Mindsets are powerful creatures and sometimes they have traveled generations to get to us. I refer to this as inheriting your emotional DNA and studies have now demonstrated what we already knew. That unresolved trauma can pass from generation to generation. And that it can pass down via sentences we don’t even realize we carry or that they have weight.
Let me tell you about James:
James came to see me because he was struggling to connect with his wife.
It had all begun many years ago when his mother died after a lengthy illness. His girlfriend at the time was struggling with her own issues and so he had nowhere to turn for comfort.

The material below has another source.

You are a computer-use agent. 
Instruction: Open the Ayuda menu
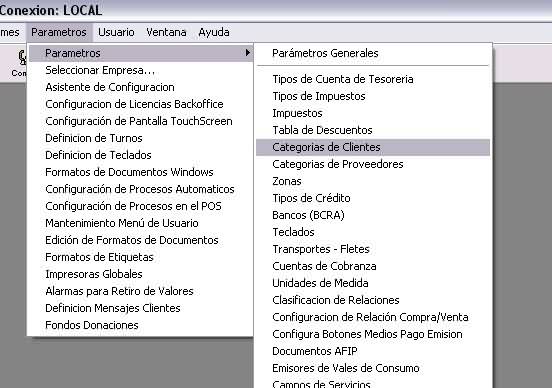tap(214, 32)
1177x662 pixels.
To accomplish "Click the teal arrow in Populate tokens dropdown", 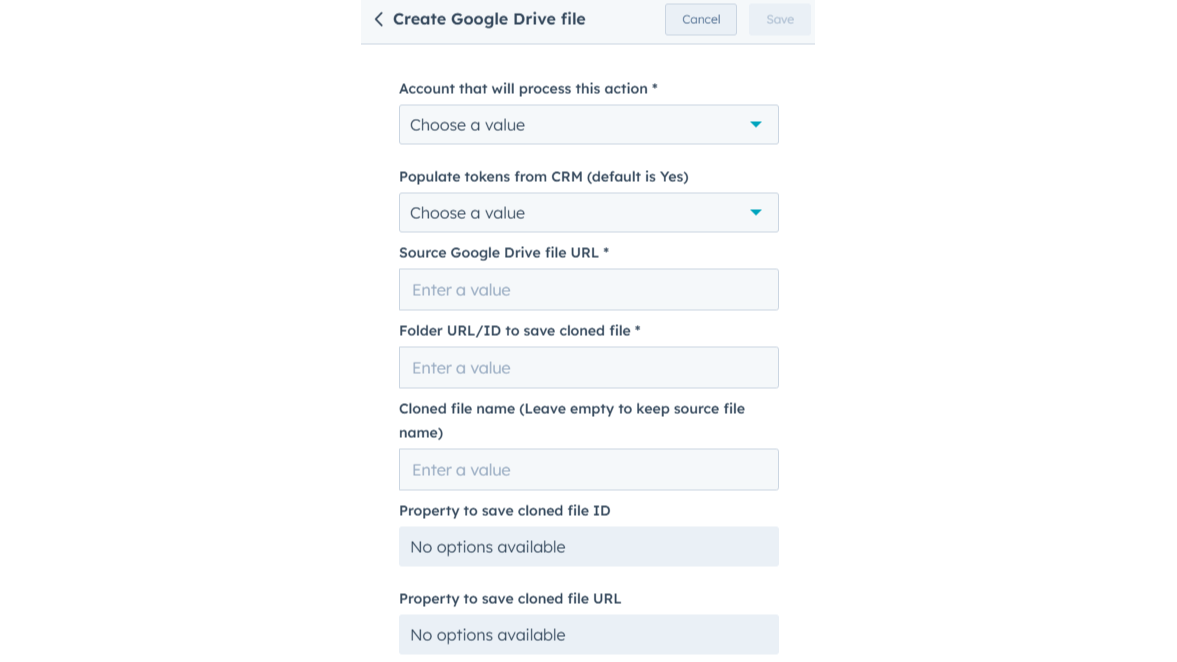I will (x=756, y=212).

This had become a pattern. Every time things were rough he would reach out to the ones closest to him, only to find that they need his strength and he was exhausted. He was finding himself reaching out to anyone however inappropriate because he needed to feel okay so that he could be strong at home.
I asked him two things:
- How had his father done with the situation?
- What did he remember telling himself about what was happening?
His father, he said had become both strong, yet needy and he remembered his father telling him that how he had struggled when his own mother died. The children had wondered why their father had so many women so fast after their mother died.
At that moment James could see part of his own pattern. His father had probably wanted someone to connect with for his own grief and had had to be strong for the children. Then James looked up startled. We’d been talking earlier about language and how the words we say can create a trap for us.
“When the news of this came,” he said. “I told a colleague of mine I will not be okay.”
He looked at me and said: “And I haven’t been okay since then.”
We spoke about his mother and about really saying goodbye, for now, something he hadn’t been able to do.
“Just like my dad couldn’t,” he realized. “Now I get it.”
Then we looked at gifts from her that he loved and that gave him the strength that he could take with him so that he would finally be able to tell her and himself that he would be okay.
He realized that he’d also been repeating his father’s feelings and living a multi-generational pattern of not knowing how to reach out or be okay when traumatic events happened. Already one of his children was showing signs of withdrawing when things were difficult and that allowed James to see how important it was to break the pattern.
When James could tell his wife what was going on, he found that she’d been longing for him to come to her for support but had given up, deciding she couldn’t change this piece of him, and she was right. He had to do that.
His business began to take a different turn too.
No longer afraid that he would not be okay if something awful happened, James found himself expanding into areas he had deemed too risky.
“Once I knew I would be okay, everything changed for me,” he said. “My mother would like to see who I am becoming.”
Systemic Sentences
The things we tell ourselves become sentences in our system. We call those systemic sentences and often when we look back through the generations of our family or organizations we can trace the sentences and actions that subconsciously run our lives and careers.
Once we gain insight into those pieces and see them for what they are – simply the meanings we have made and turned into ‘the truth’, we are able to mindfully create a different truth that serves and guides us.
In systemic work and constellations, we say the limiting cycle has been broken.
Once that happens, you are no longer living your history, you are creating a future.